So, for the following code, I get something I think is a little off.  I get the same value for all three variable types.  I'm kind of new to this, but I would think that a 32 bit would give me a different "smallest value" than a 64 bit or 80 bit (if real even evaluates to 80 bit on my machine).

What am I doing wrong, or is this a bug?

import std.stdio;

void main() {

	//Find Machine Epsilon:

	double ep = 1.0;
	double n = 1.0;

	while (ep + n != n) {
		ep = ep / 2;
	}

	writefln(ep);

	real epr = 1.0;
	real nr = 1.0;

	while (epr + nr != nr)
		epr = epr / 2;

	writefln(epr);

	float epf = 1.0;
	float nf = 1.0;

	while (epf + nf != nf)
		epf = epf / 2;

	writefln(epr);
}

Andrew Spott:
> import std.stdio;
> [...]

This is the same code of yours, a bit refactored:

import std.stdio: writefln;

template Tuple(T...) { alias T Tuple; }

void computeEpsilon(T)() {
    T ep = 1;
    T n = 1;

    while ((ep + n) != n)
        ep /= 2;

    writefln("%.30f type: %s", ep, typeid(T));
}

void main() {
    foreach (T; Tuple!(float, double, real))
        computeEpsilon!(T)();
}

Bye,
bearophile

Hello Andrew,

> So, for the following code, I get something I think is a little off.
> I get the same value for all three variable types.  I'm kind of new to
> this, but I would think that a 32 bit would give me a different
> "smallest value" than a 64 bit or 80 bit (if real even evaluates to 80
> bit on my machine).
> 
> What am I doing wrong, or is this a bug?
> 

This is a classic case of the optimizer getting in your way by doing all the math in the FPU (the other classic cases is it noting that as long as ep!=0, ep+n "can't" equal n).
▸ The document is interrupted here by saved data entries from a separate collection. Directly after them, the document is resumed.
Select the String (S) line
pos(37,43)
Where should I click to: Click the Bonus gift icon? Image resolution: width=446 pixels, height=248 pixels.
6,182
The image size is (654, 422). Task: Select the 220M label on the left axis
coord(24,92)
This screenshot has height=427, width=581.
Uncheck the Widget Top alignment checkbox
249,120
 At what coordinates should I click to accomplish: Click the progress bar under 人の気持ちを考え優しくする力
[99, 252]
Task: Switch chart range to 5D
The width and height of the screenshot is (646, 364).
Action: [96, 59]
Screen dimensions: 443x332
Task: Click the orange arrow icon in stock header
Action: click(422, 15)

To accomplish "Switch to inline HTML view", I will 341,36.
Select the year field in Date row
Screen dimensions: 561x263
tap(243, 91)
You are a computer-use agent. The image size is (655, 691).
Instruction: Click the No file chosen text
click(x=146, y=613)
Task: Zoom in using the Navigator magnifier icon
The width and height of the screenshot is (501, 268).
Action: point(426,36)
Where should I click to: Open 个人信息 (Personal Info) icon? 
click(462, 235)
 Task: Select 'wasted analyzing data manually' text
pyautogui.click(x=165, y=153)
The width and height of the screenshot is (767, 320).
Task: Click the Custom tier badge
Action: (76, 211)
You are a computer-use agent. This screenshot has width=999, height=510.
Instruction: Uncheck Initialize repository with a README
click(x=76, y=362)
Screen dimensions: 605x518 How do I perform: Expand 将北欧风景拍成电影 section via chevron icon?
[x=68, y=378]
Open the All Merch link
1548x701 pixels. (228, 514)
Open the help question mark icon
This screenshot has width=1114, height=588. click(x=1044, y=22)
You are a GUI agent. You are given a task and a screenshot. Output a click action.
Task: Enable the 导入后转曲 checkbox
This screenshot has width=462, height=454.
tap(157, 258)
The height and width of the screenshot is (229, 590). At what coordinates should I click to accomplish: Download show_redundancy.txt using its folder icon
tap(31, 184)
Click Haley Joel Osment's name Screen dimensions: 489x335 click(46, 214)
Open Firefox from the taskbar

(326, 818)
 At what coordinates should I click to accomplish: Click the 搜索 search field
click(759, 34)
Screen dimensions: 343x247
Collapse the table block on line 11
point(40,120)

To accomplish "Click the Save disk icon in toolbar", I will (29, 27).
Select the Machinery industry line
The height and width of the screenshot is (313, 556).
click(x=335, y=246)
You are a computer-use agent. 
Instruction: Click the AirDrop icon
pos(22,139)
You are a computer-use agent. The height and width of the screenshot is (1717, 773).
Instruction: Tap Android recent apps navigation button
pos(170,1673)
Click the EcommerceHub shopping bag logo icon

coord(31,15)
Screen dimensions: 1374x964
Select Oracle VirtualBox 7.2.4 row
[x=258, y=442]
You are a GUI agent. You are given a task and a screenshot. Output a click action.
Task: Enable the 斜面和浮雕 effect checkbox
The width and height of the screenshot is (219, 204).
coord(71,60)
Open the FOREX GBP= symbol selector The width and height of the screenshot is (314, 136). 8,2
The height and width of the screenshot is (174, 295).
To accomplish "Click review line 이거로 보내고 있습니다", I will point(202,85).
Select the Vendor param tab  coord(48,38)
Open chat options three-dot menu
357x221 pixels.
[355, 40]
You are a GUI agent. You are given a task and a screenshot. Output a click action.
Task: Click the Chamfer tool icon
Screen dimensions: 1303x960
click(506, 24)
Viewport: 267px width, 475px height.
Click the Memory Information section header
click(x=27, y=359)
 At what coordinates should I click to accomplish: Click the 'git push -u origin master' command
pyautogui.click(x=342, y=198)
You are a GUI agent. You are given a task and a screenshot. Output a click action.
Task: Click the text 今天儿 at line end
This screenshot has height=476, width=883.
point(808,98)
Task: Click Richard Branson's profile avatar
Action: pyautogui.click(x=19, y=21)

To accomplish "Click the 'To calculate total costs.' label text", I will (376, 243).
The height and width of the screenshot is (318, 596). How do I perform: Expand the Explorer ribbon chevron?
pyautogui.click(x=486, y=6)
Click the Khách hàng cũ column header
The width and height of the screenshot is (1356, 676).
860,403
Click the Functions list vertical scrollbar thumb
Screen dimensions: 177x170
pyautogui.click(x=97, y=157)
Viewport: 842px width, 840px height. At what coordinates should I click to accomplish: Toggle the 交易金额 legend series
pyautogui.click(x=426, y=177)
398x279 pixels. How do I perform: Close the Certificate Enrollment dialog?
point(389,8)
If you are on x86 than the only type the FPU uses inside is 80bit-real.


> import std.stdio;
> 
> void main() {
> 
> //Find Machine Epsilon:
> 
> double ep = 1.0;
> double n = 1.0;
> while (ep + n != n) {
> ep = ep / 2;
> }
> writefln(ep);
> 
> real epr = 1.0;
> real nr = 1.0;
> while (epr + nr != nr)
> epr = epr / 2;
> writefln(epr);
> 
> float epf = 1.0;
> float nf = 1.0;
> while (epf + nf != nf)
> epf = epf / 2;
> writefln(epr);
> }

Andrew Spott wrote:
> So, for the following code, I get something I think is a little off.
> I get the same value for all three variable types.  I'm kind of new
> to this, but I would think that a 32 bit would give me a different
> "smallest value" than a 64 bit or 80 bit (if real even evaluates to
> 80 bit on my machine).
> 
> What am I doing wrong, or is this a bug?

The expression: (ep + n != n) is evaluated at 80 bit precision, regardless of the size of its operands. The idea is that the floating point sizes only specify a minimum precision, and the compiler (where it makes sense) can use a larger precision to do constant folding and/or for intermediate values.

If you need the epsilon values, use float.epsilon, double.epsilon, and real.epsilon.